Indie rock is
a genre of alternative rock that originated in the United Kingdom and
the United States in the 1980s. Indie rock is extremely diverse, with
sub-genres that include indie pop, jangle pop, C86, and lo-fi,
among others. Originally used to describe record labels, the term became
associated with the music they produced and was initially used interchangeably
with alternative rock. As grunge and punk
revival bands in the US, and then Britpop bands in the UK, broke
into the mainstream in the 1990s, it came to be used to identify those acts
that retained an outsider and underground perspective. In the 2000s, as a
result of changes in the music industry and the growing importance of the
Internet, a number of indie rock acts began to enjoy commercial success,
leading to questions about its meaningfulness as a
term. The
term indie rock,
derived from "independent," describes the small and relatively
low-budget labels on which it is released and
the do-it-yourself attitude of the bands and artists involved.
In the mid-1980s, the term
"indie" began to be used to describe the music produced on
post-punk labels
rather than the labels themselves. The indie
rock scene in the US was prefigured by the college rock that
dominated college radio playlists, which included key bands
like R.E.M. from the US and The Smiths from the UK.

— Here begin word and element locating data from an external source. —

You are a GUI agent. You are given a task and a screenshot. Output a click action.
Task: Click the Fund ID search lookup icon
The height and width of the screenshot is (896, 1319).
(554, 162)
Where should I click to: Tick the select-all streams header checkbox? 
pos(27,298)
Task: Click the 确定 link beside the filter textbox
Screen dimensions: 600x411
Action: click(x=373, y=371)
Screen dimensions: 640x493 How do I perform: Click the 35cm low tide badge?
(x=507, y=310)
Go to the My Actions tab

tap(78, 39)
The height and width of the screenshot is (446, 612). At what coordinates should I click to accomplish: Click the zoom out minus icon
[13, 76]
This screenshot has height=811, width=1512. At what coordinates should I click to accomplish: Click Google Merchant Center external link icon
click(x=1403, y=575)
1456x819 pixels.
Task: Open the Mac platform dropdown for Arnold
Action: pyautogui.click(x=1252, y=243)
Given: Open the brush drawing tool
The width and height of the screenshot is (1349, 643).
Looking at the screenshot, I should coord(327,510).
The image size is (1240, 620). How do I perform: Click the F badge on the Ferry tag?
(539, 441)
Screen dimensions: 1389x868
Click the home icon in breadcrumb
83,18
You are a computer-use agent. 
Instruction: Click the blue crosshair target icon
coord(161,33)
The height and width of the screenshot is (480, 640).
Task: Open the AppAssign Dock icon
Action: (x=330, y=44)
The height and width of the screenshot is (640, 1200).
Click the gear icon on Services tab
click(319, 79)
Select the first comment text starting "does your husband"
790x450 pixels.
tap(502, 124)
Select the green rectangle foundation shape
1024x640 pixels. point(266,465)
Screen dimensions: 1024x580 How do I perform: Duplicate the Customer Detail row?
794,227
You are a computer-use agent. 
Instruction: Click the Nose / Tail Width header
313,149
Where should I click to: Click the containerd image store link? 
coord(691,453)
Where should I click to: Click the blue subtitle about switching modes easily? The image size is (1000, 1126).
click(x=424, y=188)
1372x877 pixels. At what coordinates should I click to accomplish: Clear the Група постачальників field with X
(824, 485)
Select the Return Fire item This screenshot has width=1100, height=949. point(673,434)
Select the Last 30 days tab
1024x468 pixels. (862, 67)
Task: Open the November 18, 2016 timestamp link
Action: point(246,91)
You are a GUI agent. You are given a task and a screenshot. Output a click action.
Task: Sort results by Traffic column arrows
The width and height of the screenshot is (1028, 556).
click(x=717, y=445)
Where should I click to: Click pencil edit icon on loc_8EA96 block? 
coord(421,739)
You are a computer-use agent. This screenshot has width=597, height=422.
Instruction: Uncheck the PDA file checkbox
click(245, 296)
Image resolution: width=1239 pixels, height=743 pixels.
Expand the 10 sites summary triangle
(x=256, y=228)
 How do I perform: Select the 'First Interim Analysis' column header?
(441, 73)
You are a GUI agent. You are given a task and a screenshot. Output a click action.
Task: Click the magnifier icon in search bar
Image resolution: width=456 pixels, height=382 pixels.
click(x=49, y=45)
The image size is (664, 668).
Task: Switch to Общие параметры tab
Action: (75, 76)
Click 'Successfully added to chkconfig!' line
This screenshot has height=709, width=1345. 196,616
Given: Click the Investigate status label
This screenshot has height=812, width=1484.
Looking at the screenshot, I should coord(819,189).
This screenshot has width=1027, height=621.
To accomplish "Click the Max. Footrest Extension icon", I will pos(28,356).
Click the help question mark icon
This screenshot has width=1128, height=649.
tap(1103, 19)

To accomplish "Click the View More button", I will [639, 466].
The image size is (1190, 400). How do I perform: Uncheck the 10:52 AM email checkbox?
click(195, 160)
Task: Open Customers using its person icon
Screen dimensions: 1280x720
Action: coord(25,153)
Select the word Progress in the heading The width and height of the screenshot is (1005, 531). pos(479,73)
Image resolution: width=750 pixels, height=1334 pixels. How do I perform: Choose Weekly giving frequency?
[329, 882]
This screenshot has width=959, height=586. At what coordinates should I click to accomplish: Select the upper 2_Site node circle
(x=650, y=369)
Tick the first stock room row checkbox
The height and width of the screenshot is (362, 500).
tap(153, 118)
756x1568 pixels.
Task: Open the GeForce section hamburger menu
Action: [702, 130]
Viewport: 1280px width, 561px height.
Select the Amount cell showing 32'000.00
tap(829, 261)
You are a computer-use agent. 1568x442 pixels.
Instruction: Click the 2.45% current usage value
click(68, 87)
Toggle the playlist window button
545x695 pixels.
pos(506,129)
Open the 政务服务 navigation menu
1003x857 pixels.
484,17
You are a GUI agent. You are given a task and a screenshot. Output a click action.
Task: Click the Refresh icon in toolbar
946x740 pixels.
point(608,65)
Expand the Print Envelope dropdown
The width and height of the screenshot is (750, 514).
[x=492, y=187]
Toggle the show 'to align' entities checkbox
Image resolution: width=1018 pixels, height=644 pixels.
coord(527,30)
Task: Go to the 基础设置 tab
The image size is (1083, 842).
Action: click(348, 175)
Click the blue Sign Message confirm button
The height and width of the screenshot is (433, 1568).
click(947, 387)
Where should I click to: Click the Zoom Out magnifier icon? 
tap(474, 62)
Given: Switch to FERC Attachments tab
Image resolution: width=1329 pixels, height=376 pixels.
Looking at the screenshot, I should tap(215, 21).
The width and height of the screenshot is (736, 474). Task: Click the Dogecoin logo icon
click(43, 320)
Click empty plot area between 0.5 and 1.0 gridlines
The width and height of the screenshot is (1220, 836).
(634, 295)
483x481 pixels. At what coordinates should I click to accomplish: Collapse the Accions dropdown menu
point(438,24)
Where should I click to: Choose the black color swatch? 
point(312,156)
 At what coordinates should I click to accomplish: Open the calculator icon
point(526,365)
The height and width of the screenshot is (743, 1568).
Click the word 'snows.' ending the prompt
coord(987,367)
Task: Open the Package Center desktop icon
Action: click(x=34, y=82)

The 1990s brought major changes to
the alternative rock scene. Grunge bands such as
Nirvana, Pearl
Jam, Sound
garden, Hole,
and Alice in Chains broke into the mainstream, achieving commercial
chart success and widespread exposure. Punk revival bands
like Green Day and The Offspring also became popular and
were grouped under the "alternative" umbrella. Similarly,
in the United Kingdom Britpop saw bands
like Blur and Oasis emerge into the mainstream, abandoning
the regional, small-scale and political elements of the
1980s indie scene.
By the end of the 2000s the
proliferation of indie bands was being referred to as "indie landfill", a
description coined by Andrew Harrison of The Word magazine, and
the dominance of pop and other forms of music over guitar-based
indie was leading to predictions of the end of indie rock. However, there
continued to be commercial successes like Kasabian's West Ryder Pauper Lunatic Asylum (2009),
which reached number one in the UK. In
2010, Canadian band Arcade Fire's album The Suburbs
reached
number
one on the Billboard charts in the United States and the official chart in the
United Kingdom, winning a Grammy for Album of The Year.